In 1949, the British occupation of North-West Germany ended and the British Chief Rabbi's Religious Emergency Council and its appointees were required to wrap up their operations in Germany. However, the local Jewish community asked Rabbi Olewski to continue as their Rabbi and Rabbi Olewski remained in his position. Ultimately in October 1950, he decided to emigrate to the United States.

Rabbi Olewski was also appointed to be one of the member Rabbis of the Vaad Harabonim of The British Zone, which was established and led by Rabbi Yoel Halpern.

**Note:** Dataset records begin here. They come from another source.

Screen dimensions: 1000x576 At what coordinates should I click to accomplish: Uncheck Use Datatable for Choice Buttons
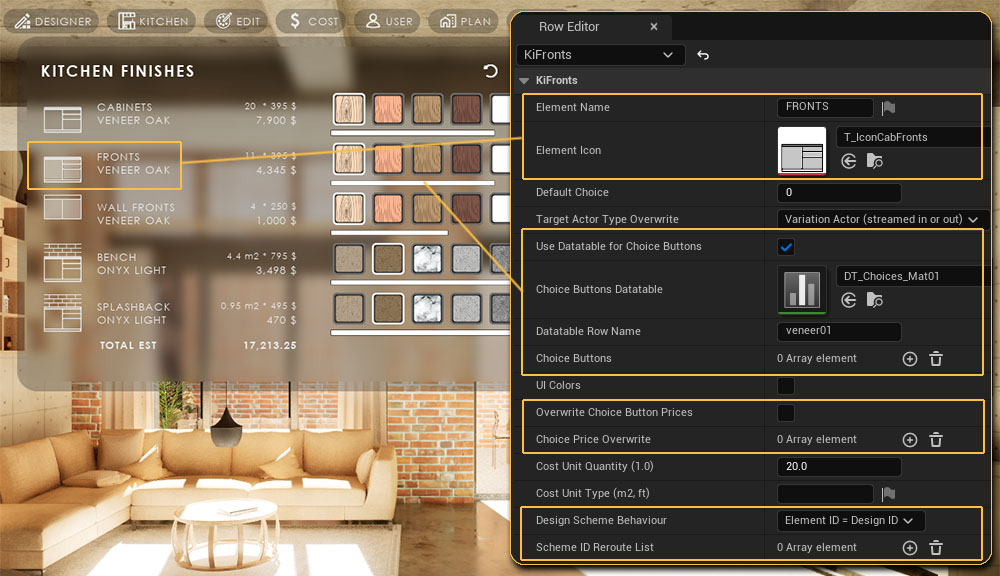click(786, 247)
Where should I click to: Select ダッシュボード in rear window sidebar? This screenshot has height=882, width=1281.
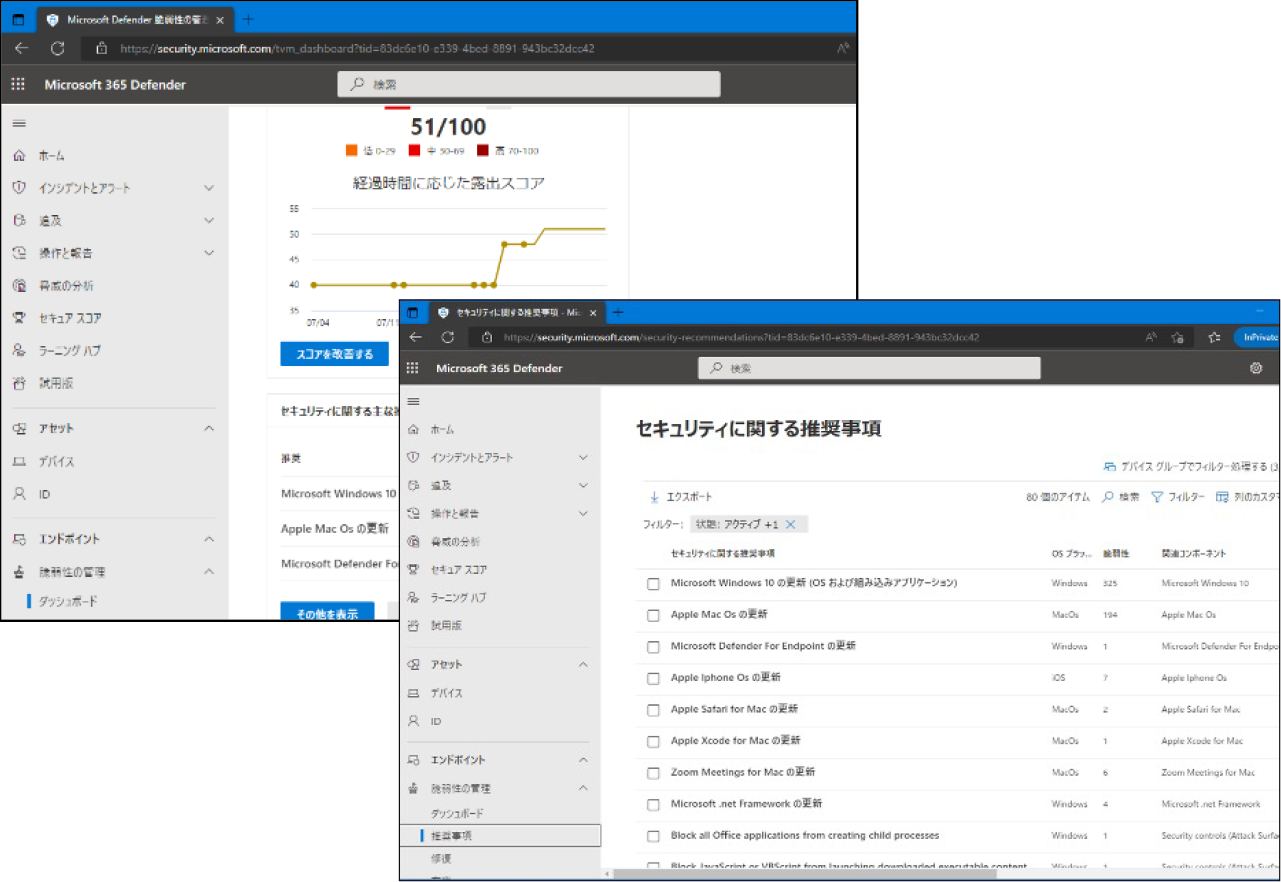[x=68, y=601]
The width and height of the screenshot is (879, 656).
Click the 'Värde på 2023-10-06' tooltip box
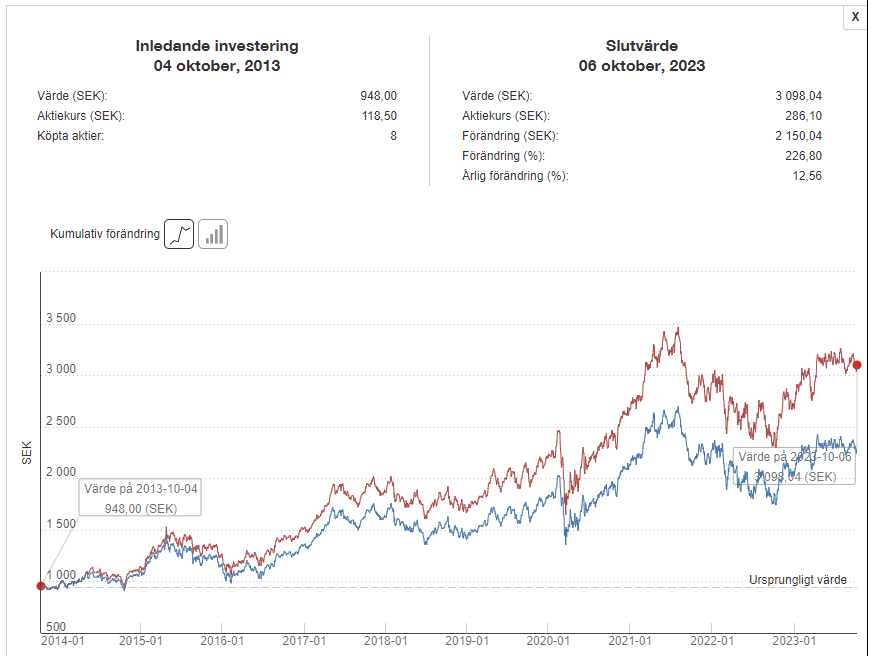(795, 466)
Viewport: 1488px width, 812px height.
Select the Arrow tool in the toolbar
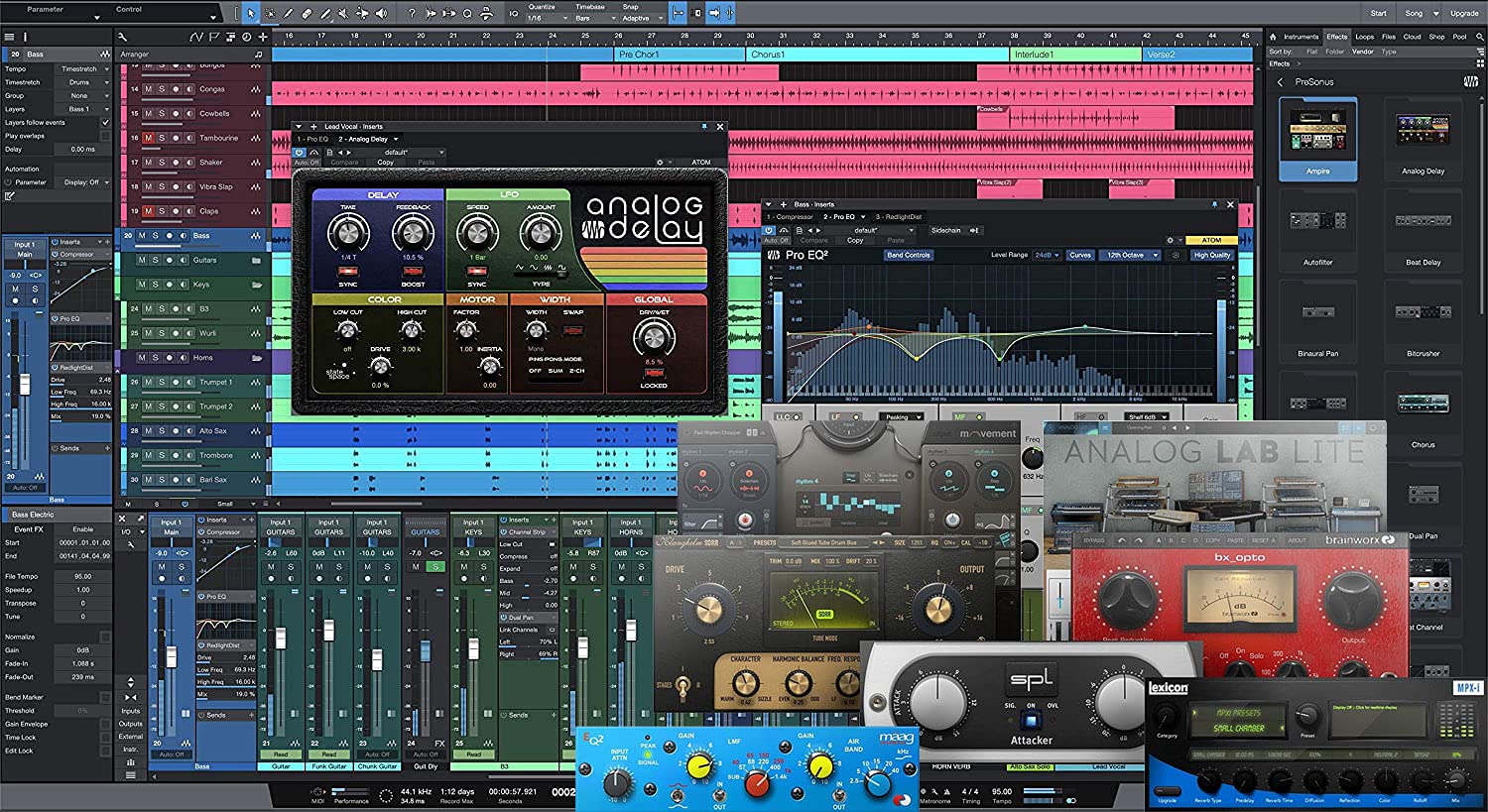click(251, 13)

===Leader of Agudas Yisroel of the British Zone===
Rabbi Olewski, together with Rabbi Shlomo Zev Zweigenhaft and Efraim Londoner were the leaders of Agudas Yisroel of the British Zone. Rabbi Olewski very much engaged in advocating for both the spiritual and physical needs to the Jews in the zone. In his efforts, Rabbi Olewski encouraged couples to marry, and even married off Holocaust survivors in displacement camps, encouraging them to forge a path to future Jewish generations.

==In the United States==
After emigrating to the United States, Rabbi Olewski was appointed to be the principal of the Bostoner yeshiva. Later, Rabbi Olewski was appointed as Rabbi of one of the Gerrer synagogues in Brooklyn and was the founder of the Gerrer Yeshiva in the United States.

==Death==
Rabbi Olewski died from cancer in New York City on 26 May 1966 and was buried in Jerusalem, Israel.